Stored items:
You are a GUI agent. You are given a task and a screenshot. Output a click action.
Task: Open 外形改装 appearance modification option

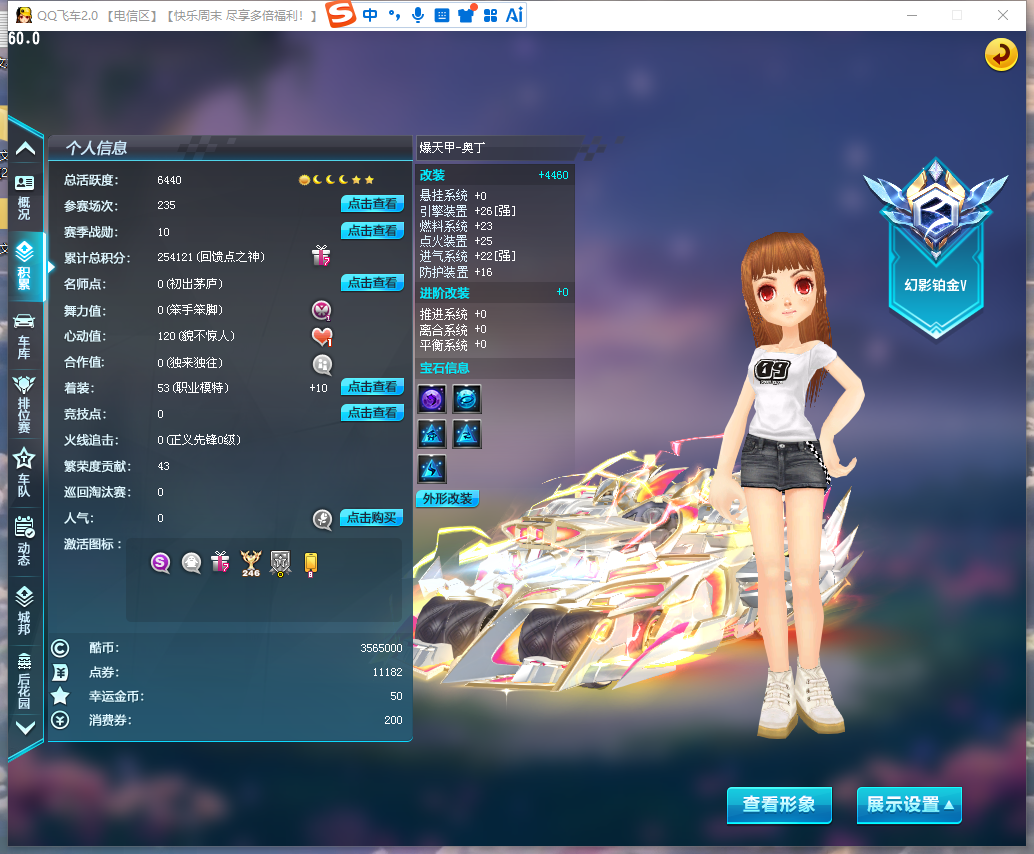pos(447,498)
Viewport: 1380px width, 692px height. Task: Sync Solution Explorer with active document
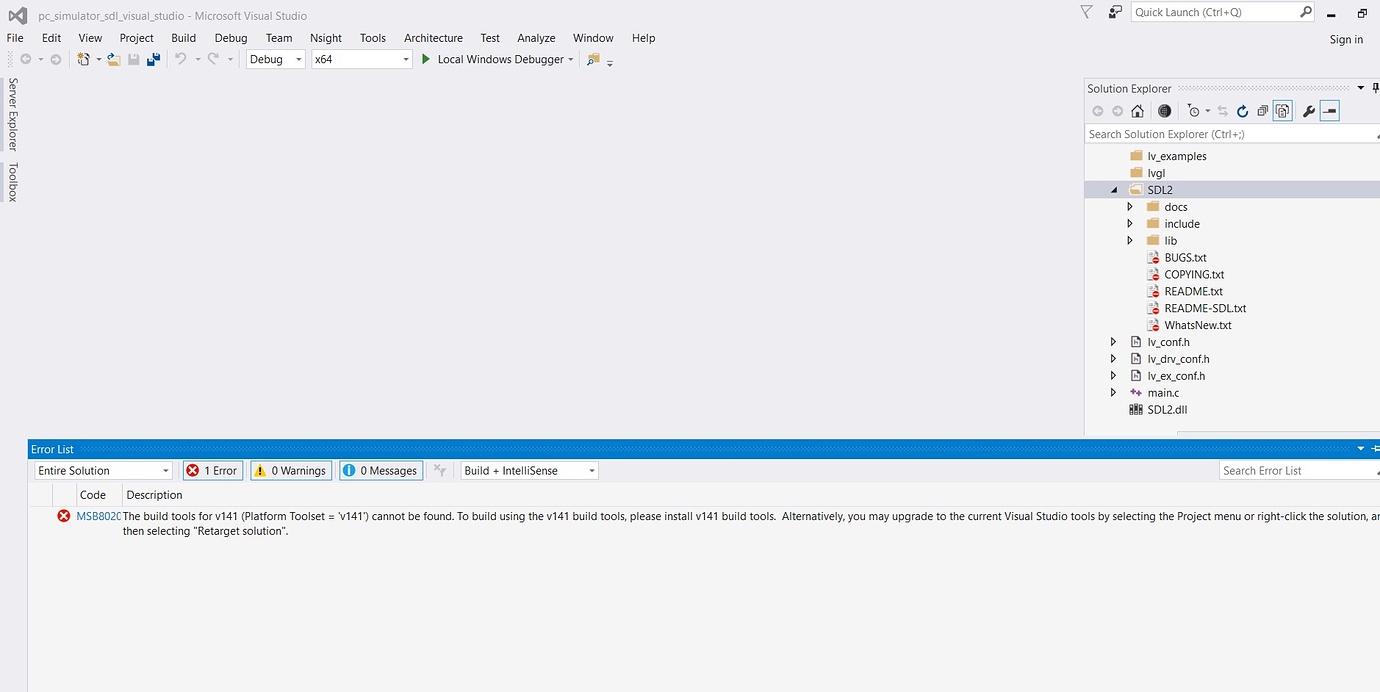[1223, 111]
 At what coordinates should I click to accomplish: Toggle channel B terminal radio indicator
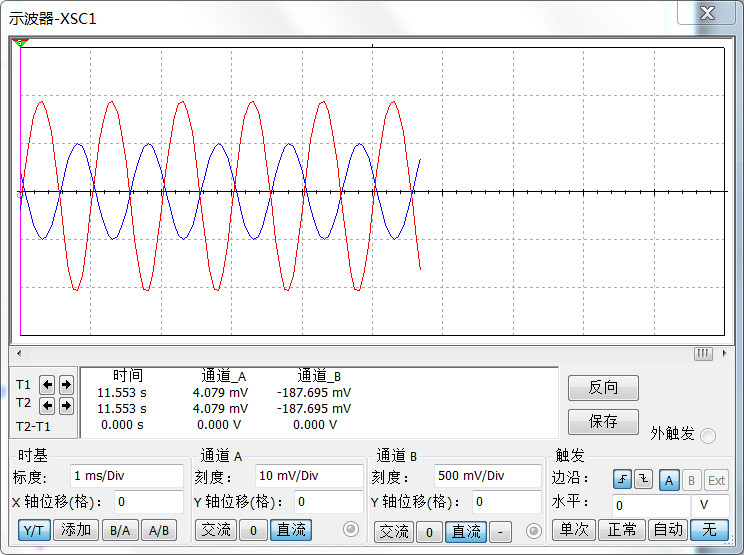click(533, 530)
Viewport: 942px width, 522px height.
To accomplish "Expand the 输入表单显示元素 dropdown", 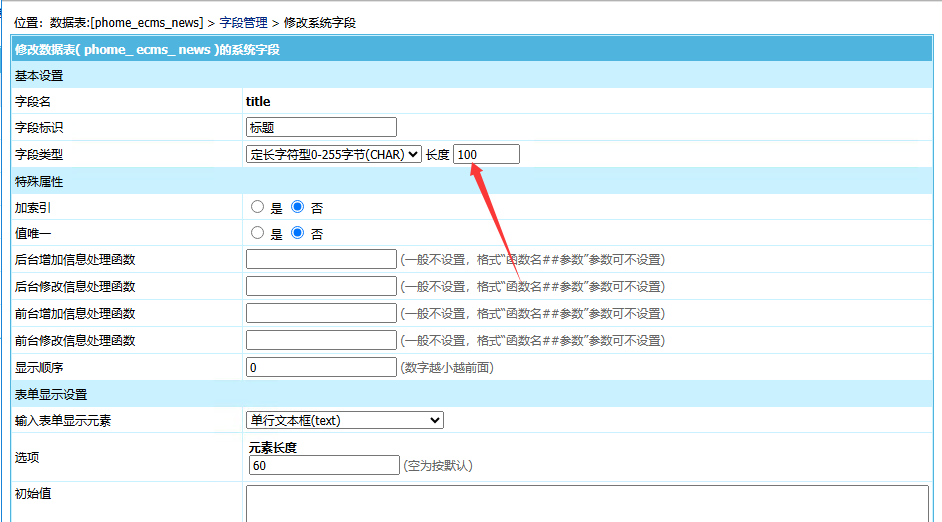I will [x=344, y=420].
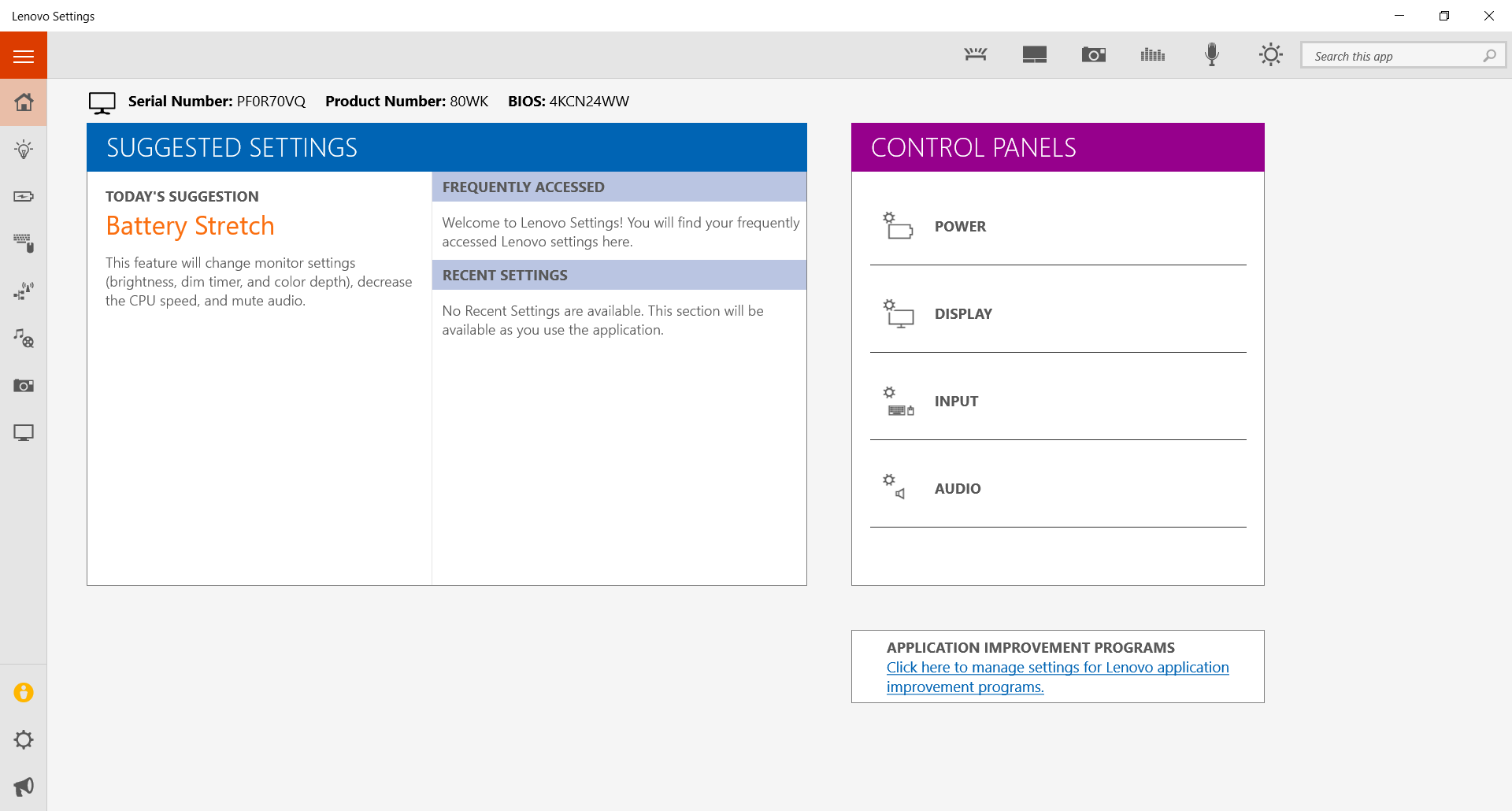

** Work order **
Quote word for word only the lines above from the one containing "Viewport: 1380px width, 692px" through the one containing "Viewport: 942px width, 522px height.". Pictures stay out of your copy.

** Result of the task **
Viewport: 1380px width, 692px height. Task: Sync Solution Explorer with active document
[1223, 111]
 At what coordinates should I click to accomplish: Toggle channel B terminal radio indicator
click(533, 530)
Viewport: 942px width, 522px height.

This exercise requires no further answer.